Change every "dropdown" in the listing below to "drop-down", and write out all of its lines again with nothing else altered.

--- BEGIN EXCERPTED DATA ---

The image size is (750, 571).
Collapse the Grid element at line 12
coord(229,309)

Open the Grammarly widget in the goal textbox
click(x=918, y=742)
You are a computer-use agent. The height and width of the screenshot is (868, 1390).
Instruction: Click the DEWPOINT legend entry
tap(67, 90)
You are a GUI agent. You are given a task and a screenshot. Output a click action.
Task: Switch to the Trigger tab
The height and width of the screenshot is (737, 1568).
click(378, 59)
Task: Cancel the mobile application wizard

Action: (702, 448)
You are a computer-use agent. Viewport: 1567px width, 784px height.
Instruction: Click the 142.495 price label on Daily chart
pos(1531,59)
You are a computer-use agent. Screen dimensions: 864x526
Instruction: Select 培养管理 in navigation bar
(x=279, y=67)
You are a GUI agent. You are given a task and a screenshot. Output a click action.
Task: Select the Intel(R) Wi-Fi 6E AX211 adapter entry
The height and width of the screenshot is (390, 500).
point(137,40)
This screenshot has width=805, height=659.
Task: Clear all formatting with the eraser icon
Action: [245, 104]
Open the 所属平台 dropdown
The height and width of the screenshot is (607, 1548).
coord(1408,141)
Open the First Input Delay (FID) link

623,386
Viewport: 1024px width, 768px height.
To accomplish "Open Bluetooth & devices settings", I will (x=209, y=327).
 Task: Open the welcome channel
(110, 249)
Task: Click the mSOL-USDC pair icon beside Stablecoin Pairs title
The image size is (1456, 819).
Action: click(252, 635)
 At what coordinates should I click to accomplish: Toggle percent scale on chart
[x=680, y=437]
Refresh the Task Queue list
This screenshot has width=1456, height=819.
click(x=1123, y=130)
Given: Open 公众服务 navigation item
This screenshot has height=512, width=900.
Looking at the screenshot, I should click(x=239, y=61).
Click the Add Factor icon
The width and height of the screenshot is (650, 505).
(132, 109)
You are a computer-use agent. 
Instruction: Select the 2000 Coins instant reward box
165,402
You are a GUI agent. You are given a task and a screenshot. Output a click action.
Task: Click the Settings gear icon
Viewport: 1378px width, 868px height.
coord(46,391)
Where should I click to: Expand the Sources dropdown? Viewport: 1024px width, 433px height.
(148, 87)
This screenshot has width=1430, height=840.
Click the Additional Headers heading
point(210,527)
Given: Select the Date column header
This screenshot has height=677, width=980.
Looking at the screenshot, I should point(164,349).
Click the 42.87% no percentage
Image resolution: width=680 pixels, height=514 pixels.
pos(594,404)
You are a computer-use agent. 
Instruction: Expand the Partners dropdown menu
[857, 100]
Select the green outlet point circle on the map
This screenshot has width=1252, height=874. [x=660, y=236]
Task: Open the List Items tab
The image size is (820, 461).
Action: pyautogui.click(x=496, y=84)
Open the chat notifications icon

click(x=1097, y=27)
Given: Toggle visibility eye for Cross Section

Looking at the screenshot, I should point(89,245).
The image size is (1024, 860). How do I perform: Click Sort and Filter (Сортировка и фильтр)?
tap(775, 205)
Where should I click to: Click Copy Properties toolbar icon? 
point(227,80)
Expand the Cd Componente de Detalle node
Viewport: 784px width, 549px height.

--- END EXCERPTED DATA ---

— EXERCISE ANSWER —
The image size is (750, 571).
Collapse the Grid element at line 12
coord(229,309)

Open the Grammarly widget in the goal textbox
click(x=918, y=742)
You are a computer-use agent. The height and width of the screenshot is (868, 1390).
Instruction: Click the DEWPOINT legend entry
tap(67, 90)
You are a GUI agent. You are given a task and a screenshot. Output a click action.
Task: Switch to the Trigger tab
The height and width of the screenshot is (737, 1568).
click(378, 59)
Task: Cancel the mobile application wizard

Action: (702, 448)
You are a computer-use agent. Viewport: 1567px width, 784px height.
Instruction: Click the 142.495 price label on Daily chart
pos(1531,59)
You are a computer-use agent. Screen dimensions: 864x526
Instruction: Select 培养管理 in navigation bar
(x=279, y=67)
You are a GUI agent. You are given a task and a screenshot. Output a click action.
Task: Select the Intel(R) Wi-Fi 6E AX211 adapter entry
The height and width of the screenshot is (390, 500).
point(137,40)
This screenshot has width=805, height=659.
Task: Clear all formatting with the eraser icon
Action: [245, 104]
Open the 所属平台 drop-down
The height and width of the screenshot is (607, 1548).
coord(1408,141)
Open the First Input Delay (FID) link

623,386
Viewport: 1024px width, 768px height.
To accomplish "Open Bluetooth & devices settings", I will (x=209, y=327).
 Task: Open the welcome channel
(110, 249)
Task: Click the mSOL-USDC pair icon beside Stablecoin Pairs title
The image size is (1456, 819).
Action: click(252, 635)
 At what coordinates should I click to accomplish: Toggle percent scale on chart
[x=680, y=437]
Refresh the Task Queue list
This screenshot has width=1456, height=819.
click(x=1123, y=130)
Given: Open 公众服务 navigation item
This screenshot has height=512, width=900.
Looking at the screenshot, I should click(x=239, y=61).
Click the Add Factor icon
The width and height of the screenshot is (650, 505).
(132, 109)
You are a computer-use agent. 
Instruction: Select the 2000 Coins instant reward box
165,402
You are a GUI agent. You are given a task and a screenshot. Output a click action.
Task: Click the Settings gear icon
Viewport: 1378px width, 868px height.
coord(46,391)
Where should I click to: Expand the Sources drop-down? Viewport: 1024px width, 433px height.
(148, 87)
This screenshot has width=1430, height=840.
Click the Additional Headers heading
point(210,527)
Given: Select the Date column header
This screenshot has height=677, width=980.
Looking at the screenshot, I should point(164,349).
Click the 42.87% no percentage
Image resolution: width=680 pixels, height=514 pixels.
pos(594,404)
You are a computer-use agent. 
Instruction: Expand the Partners drop-down menu
[857, 100]
Select the green outlet point circle on the map
This screenshot has width=1252, height=874. [x=660, y=236]
Task: Open the List Items tab
The image size is (820, 461).
Action: pyautogui.click(x=496, y=84)
Open the chat notifications icon

click(x=1097, y=27)
Given: Toggle visibility eye for Cross Section

Looking at the screenshot, I should point(89,245).
The image size is (1024, 860). How do I perform: Click Sort and Filter (Сортировка и фильтр)?
tap(775, 205)
Where should I click to: Click Copy Properties toolbar icon? 
point(227,80)
Expand the Cd Componente de Detalle node
Viewport: 784px width, 549px height.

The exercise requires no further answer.